Afrika’nın kara boğası, rüzgarın oğlu deli oğlan: Afrika’nın el değmemiş topraklarından getirilen bu kanat oyuncusu, takımı rezil de eder, vezir de. Durumu çok kritiktir, yöneticiler ve teknik heyet üzerine gitmek istemez çünkü disiplinsiz olmasına rağmen bir o kadar da önemlidir. Sezon başına 3 kadro dışı bırakılma ortalamasıyla oynar. Sabırları zorlar, transfer ister, para ister, büyük takıma gitmek ister. Altyapısı sağlam değildir, kolay sakatlanır ve kart görür. Ancak soğuk deplasmanlarda yanan kor bir ateştir. Senede en az 2 sol beki emekli eder. Onun hakkında bir yerel kanalda mutlaka ama mutlaka ‘kafayı kullansa İtalya’da oynar’ yorumu yapılacaktır. Şehirle arası çok iyidir, esnaf tarafından saçma sapan şakalara maruz kalsa da cool davranır.

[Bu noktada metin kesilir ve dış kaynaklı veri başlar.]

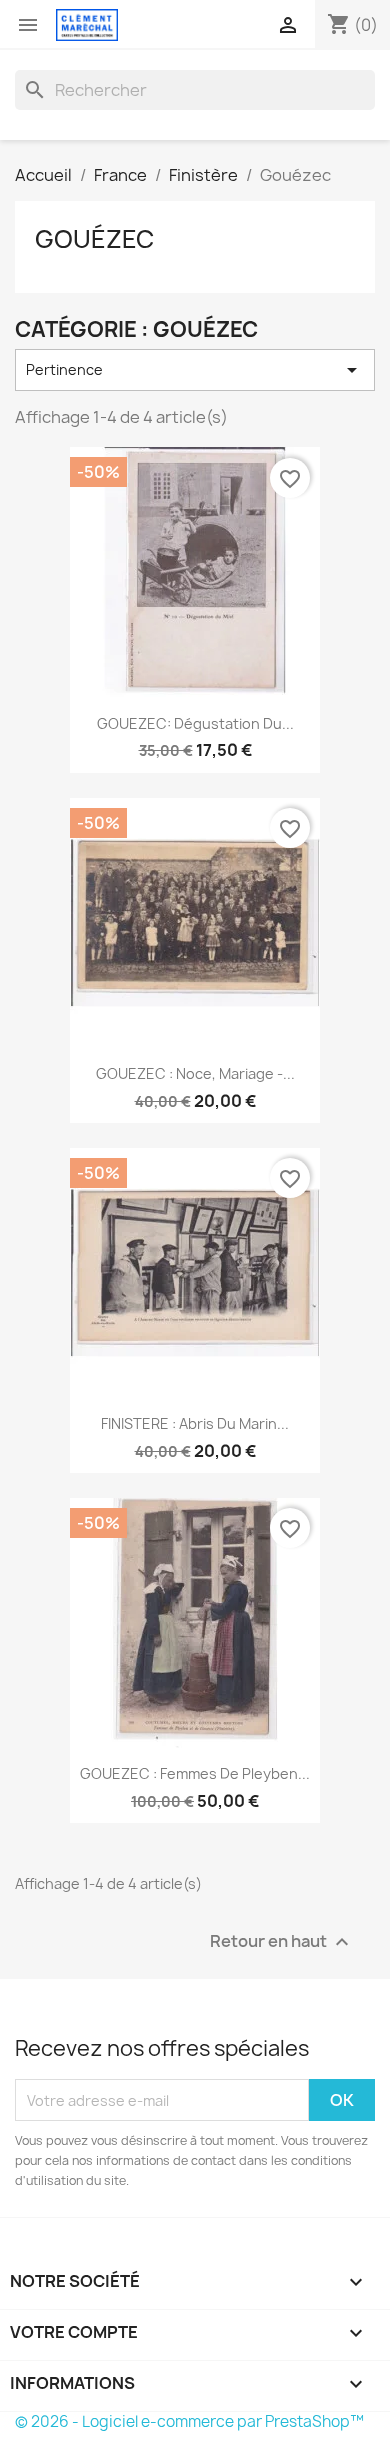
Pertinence (195, 370)
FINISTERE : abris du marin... (195, 1423)
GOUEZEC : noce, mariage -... (195, 1073)
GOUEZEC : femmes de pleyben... (195, 1773)
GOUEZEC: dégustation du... (195, 723)
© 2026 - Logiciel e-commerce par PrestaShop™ (189, 2421)
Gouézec (94, 239)
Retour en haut (282, 1942)
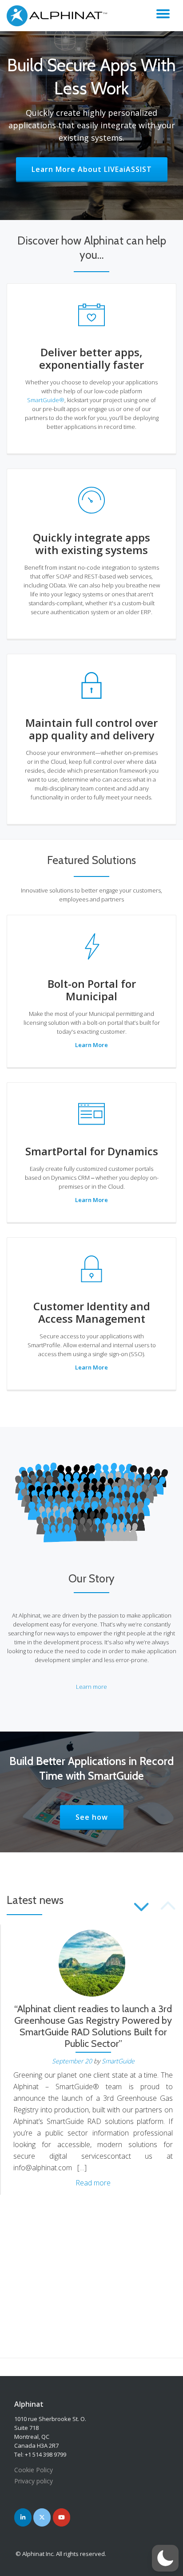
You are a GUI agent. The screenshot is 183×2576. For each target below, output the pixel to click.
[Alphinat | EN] (59, 15)
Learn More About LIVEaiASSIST (99, 169)
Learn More (91, 1045)
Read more (93, 2183)
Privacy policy (33, 2481)
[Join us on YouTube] (61, 2517)
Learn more (91, 1687)
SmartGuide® (45, 400)
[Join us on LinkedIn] (23, 2517)
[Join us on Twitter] (42, 2517)
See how (99, 1817)
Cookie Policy (33, 2470)
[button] (165, 2558)
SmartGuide (118, 2061)
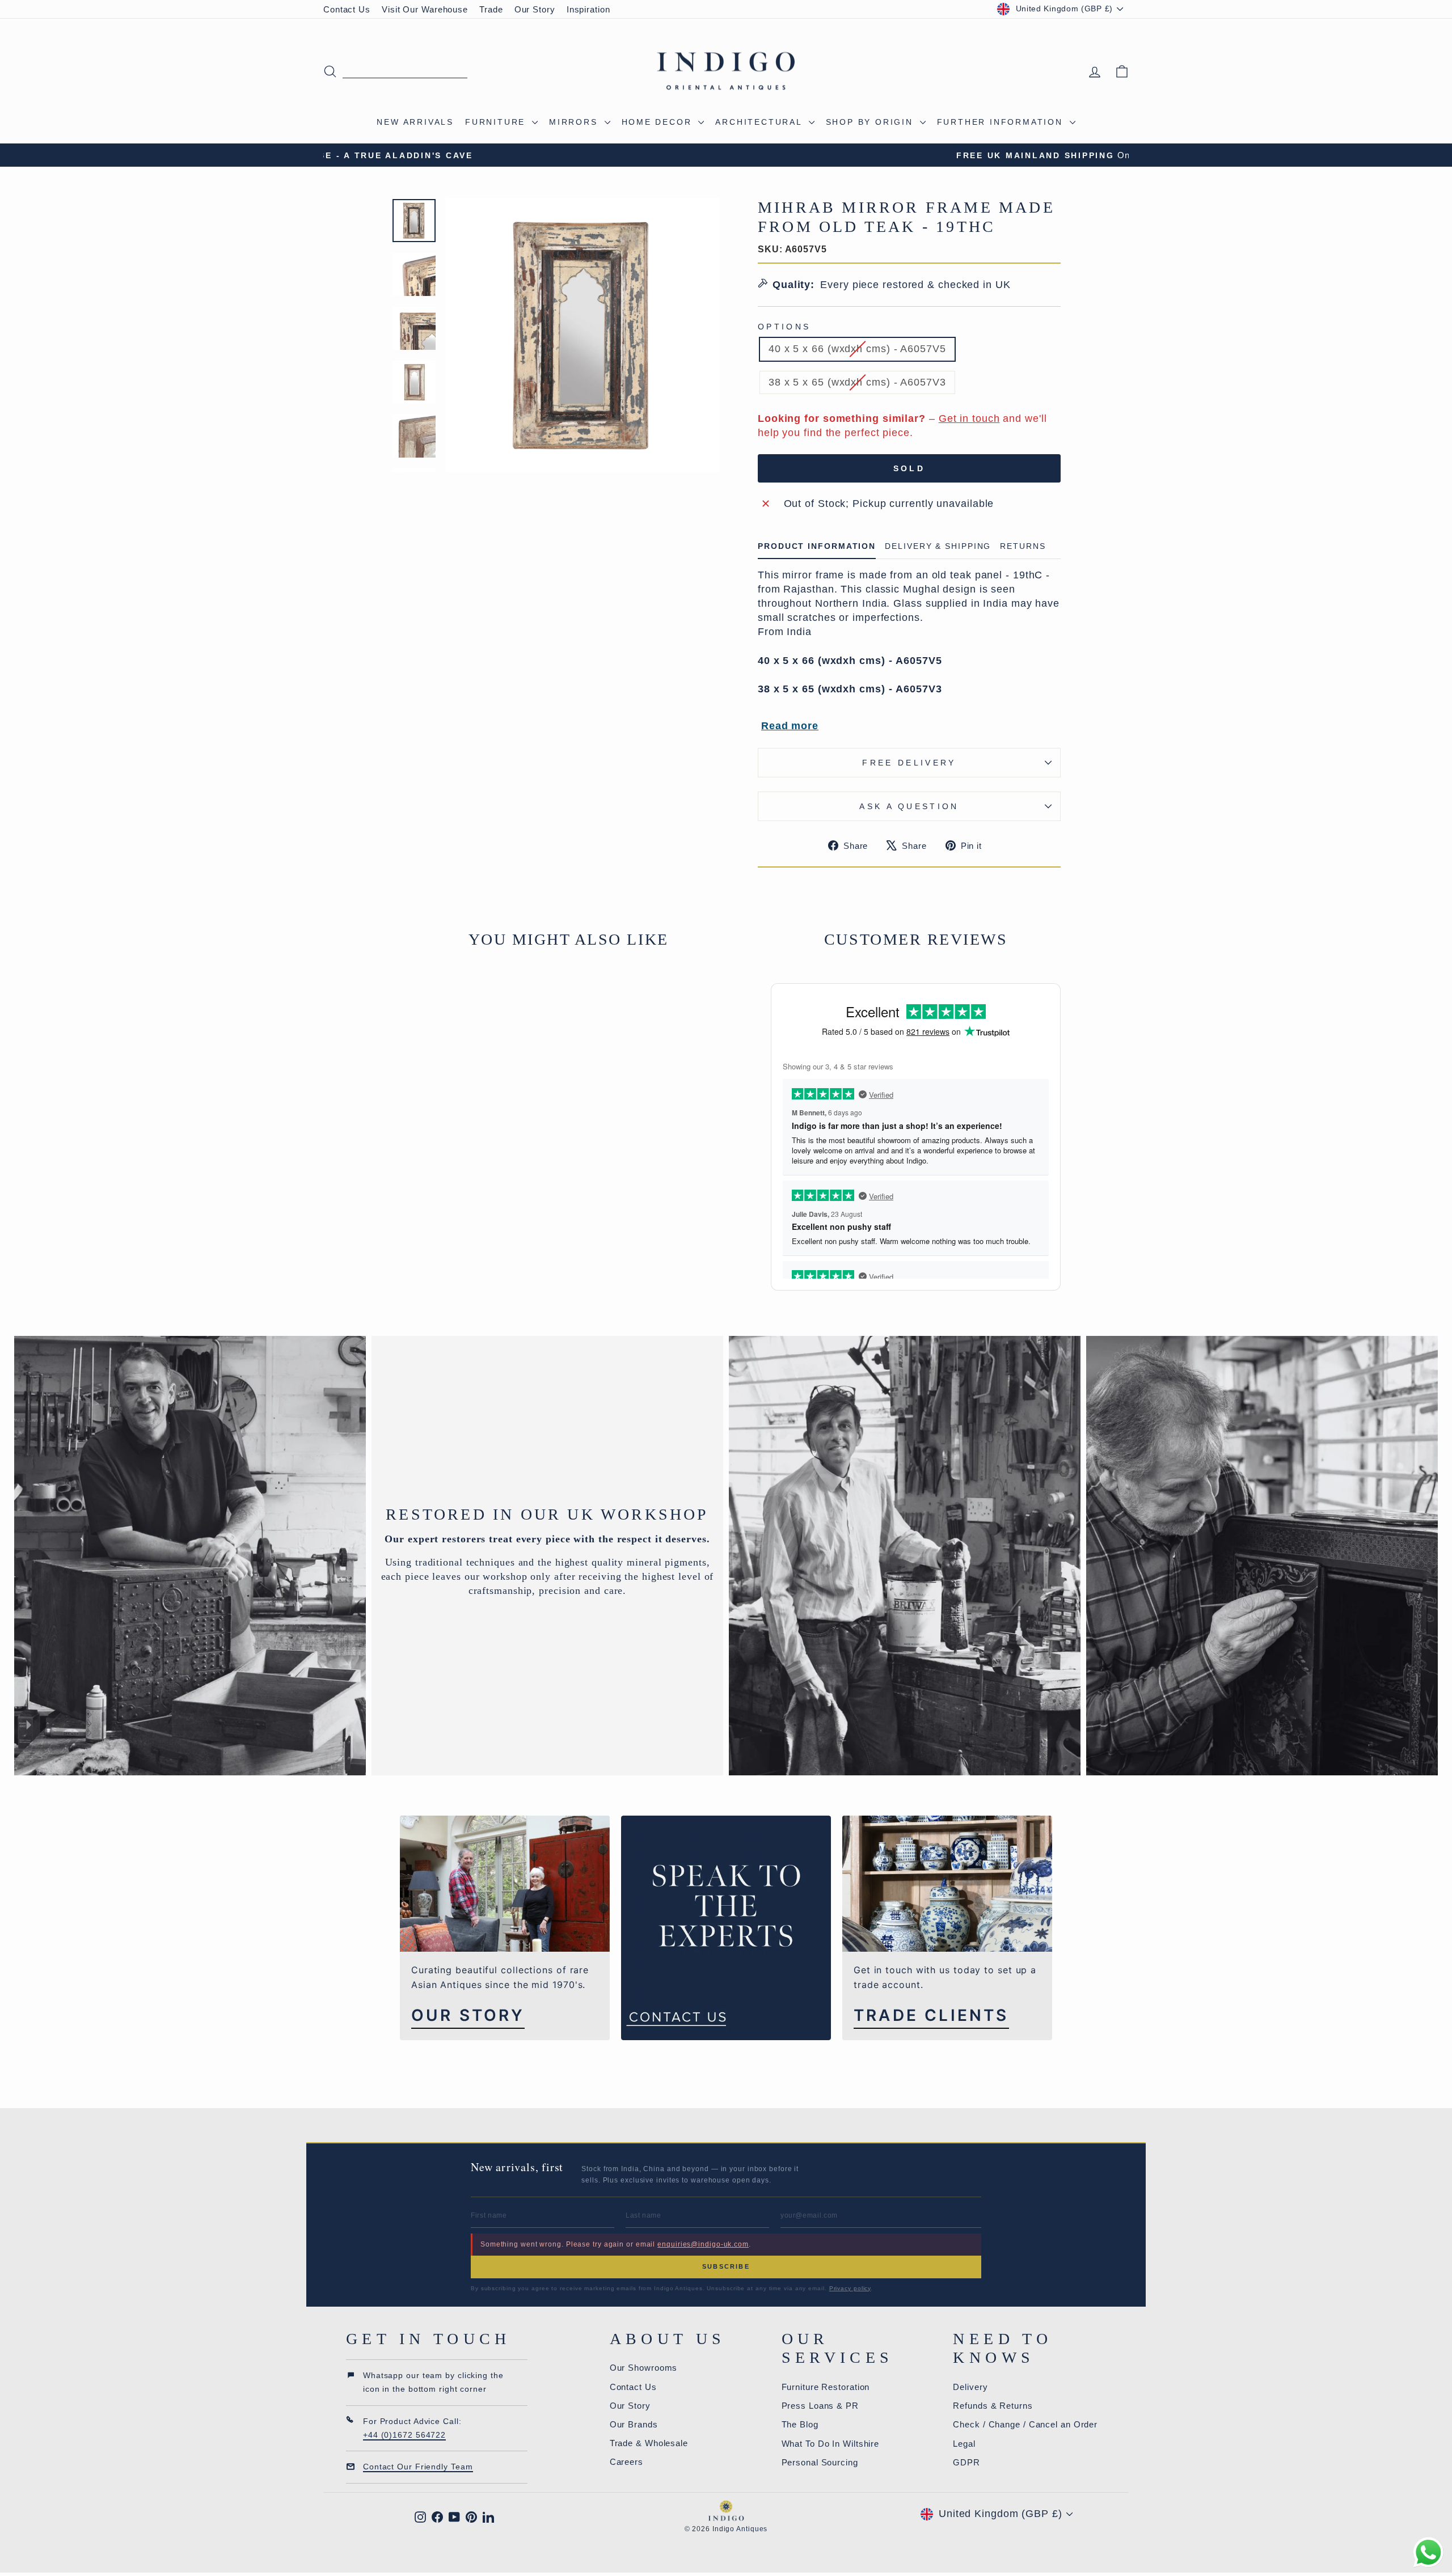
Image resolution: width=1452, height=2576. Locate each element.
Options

Büyük takımdan kiralık nargileci yıldız: Instagramcı modifiyeci orta sahanın tuzağına düşürdüğü genç bir oyuncudur. Şehrin bütün AVM’lerinde iz bırakmıştır. Pişsin diye gönderildiği PTT 1. Lig takımında dibi tutar, hatta yanar. Nargile kafelerin değişilmez ismidir. Çok yetenekli olmasıyla fazlaca övünür ama sahaya bir şey koyamaz ve bütün sezonu ‘oyna b’olum’ sesleri arasında geçirir. Tribünleri hiç sallamaz, asidir, egosu büyüktür ve hedefi asla dönemeyeceği İstanbul’dur. Muhtemelen ertesi sezon daha kötü bir takıma kiralanır.
İri kıyım, korkutucu ama biraz kazma santrfor: Bu artık bir PTT 1. Lig klasiği. Afrika’nın bağrından kopup gelen rüzgarın oğlu ile birlikte takımın gol yükünü çeker. Muhtemelen şehrin en sevilen insanıdır. Deli oğlanın aksine “cool yapmaz”, vatandaşların ilgisine cevap verir ve sempati yaratır. Sahada tam bir kara boğadır. Rakiplerini ezerek attığı gollerle tribünleri ayağa kaldırır ancak zaman zaman da olmayacak golleri kaçırır. Morali bozulduğu zaman Ağır Abi tarafından motive edilir. Gol krallığının üst basamaklarında yer alır ve takımı hedefe götürmek için tüm gücüyle çabalar.
Biraz mübalağa, biraz mizah… İşte tipik bir PTT 1. Lig takımının profili… Senelerdir izlediğim bu ilginç ligde hemen her takım bu tip oyunculardan kurulur ve bu çark böyle dönmeye devam eder durur.